Geoffrey's a divorce lawyer. He's always been that. Bob Pooler's the man for this kind of ugliness. People should stick to what they know."

"In the first place," Robey said, "Cohen appears to be branching out.

That drug case that you drew last Thursday there. Sanderson, I think it was? Golf pro; in the winter he tends bar in Vermont moderate amount of coke; Bissell tells me Cohen represents the broad who turned him in. State plea-bargain of her own. Apparently in this corruption matter that we're talking about now, Bob Pooler already had a client.

His client's the one they want Geoffs client to sink. Bob'd have a big conflict of interest."

"Who's Bob's client?" the judge said. "What poor devil're they after now?"

"From what Bissell told me," Robey said, 'the lucky nominee's the ever-popular Daniel J. Hilliard. Former state rep from Holyoke?

Chairman of House Ways and Means when he stopped running, Eighty-two, Eighty-four, I think it was. His pals on Beacon Hill gave him his very own college. Hampton Pond Community. Since then he's more or less faded out of sight."

Judge Foote looked glum. "Oh I hope that that isn't so," she said, after a while. '1 hope that isn't true. And I hope if it is true that they don't decide to indict him. And if they do, then I hope they lose. Now I don't want you telling anybody else what I just said, but goddamn, I wish they wouldn't do that."

"Oh God, I'm sorry," Robey said, looking chagrined. "I didn't realize you knew the guy, were close to him."

"Oh I wasn't," she said quickly, silently chastising herself for having spoken impulsively and hoping not to have to tell more lies than she'd be able to remember. "Not the way you're thinking, at least. Keep in mind, Sandy: I can almost always tell what you're thinking. Shame on you." Robey looked sheepish.

"It was nothing you could really call "personal," she said, thinking:

It was more what you'd call sexual.

"I got to know him from when I was still married to Ray. Not happily married by then, anymore, but still, you know, under contract." For another eight or nine years or so, as a matter of fact -not that I let that stand in my way. "That racetrack deal I mentioned, "Seventy-two or so, early in "Seventy-three. One of the chores the Chief had me doing involved staying in touch making sure the local reps were up to speed on the project. Dan Hilliard naturally was one of them." Getting into bed with Dan Hilliard wasn't on the Chiefs specs; that was extracurricular.

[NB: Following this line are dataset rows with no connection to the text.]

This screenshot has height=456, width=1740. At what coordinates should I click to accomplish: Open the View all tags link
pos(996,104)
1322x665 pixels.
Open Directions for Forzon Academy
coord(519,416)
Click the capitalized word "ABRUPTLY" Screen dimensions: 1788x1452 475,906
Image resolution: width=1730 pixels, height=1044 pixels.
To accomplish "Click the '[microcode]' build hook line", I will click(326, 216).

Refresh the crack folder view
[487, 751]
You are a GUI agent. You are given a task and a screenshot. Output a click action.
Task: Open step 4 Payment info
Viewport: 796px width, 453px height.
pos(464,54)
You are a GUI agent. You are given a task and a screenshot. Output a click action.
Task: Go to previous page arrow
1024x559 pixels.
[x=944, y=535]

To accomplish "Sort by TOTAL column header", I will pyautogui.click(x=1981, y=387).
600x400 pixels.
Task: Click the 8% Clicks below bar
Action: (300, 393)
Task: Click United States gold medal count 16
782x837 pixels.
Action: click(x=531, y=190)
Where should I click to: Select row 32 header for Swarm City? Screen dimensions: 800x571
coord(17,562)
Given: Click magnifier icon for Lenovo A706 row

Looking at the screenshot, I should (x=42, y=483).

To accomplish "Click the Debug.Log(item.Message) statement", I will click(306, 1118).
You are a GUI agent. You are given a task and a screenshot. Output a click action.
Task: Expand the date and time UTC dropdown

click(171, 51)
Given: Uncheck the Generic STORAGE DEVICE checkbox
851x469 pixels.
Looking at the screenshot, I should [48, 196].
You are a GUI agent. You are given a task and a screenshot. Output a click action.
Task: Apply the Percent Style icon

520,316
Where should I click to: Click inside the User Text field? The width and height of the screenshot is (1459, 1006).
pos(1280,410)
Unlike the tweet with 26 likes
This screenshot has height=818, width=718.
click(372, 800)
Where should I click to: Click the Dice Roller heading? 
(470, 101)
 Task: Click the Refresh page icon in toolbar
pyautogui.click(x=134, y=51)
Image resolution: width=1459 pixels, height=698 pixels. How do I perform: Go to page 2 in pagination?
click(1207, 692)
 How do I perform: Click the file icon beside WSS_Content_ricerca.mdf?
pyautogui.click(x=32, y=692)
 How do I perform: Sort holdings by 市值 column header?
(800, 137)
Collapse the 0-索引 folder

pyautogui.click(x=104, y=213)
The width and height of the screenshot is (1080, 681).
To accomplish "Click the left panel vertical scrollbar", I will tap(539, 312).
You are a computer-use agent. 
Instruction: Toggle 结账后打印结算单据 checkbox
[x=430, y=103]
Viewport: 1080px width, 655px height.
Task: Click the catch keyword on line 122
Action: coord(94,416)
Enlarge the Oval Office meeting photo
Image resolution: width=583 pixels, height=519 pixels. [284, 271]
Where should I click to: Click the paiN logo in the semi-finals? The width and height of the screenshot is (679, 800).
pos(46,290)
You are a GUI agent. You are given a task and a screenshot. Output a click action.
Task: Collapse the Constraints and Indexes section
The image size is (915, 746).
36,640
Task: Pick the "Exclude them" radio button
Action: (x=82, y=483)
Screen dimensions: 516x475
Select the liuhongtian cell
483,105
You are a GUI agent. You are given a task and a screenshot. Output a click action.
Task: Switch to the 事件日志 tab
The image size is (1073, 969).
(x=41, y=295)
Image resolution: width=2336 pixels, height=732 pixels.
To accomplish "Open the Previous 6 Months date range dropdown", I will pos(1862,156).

"I saw him three or four times. Once I had to drive down to Boston, I recall." And a room in the Lenox Hotel. "And then the other times I went up to Holyoke, the huge second-floor office he used to have there.

Unless it was crowded, your voice echoed in it. I thought he was a very nice man, a thoroughly, truly, nice, man. I suppose I have to say he was charming." He's buying it, she thought, with a tincture of relief and shame. What they say is true, I guess: Once you get the hang of it, you never lose the touch. Very nicely done, girl, very nicely done.

"In fact I may've been a little bit too hard on you just then. Now that you've gotten me thinking about it, I remember having it go through my mind at the time that if I hadn't been still married to Ray and so forth, I could see myself getting very interested in this Hilliard guy. Although of course he was still married then, too."

"Talk was he never let that interfere with his personal life," Robey said, smirking. "He is a charmer, no question. I remember when his wife was divorcing him; she alleged adultery. There was a lot of talk.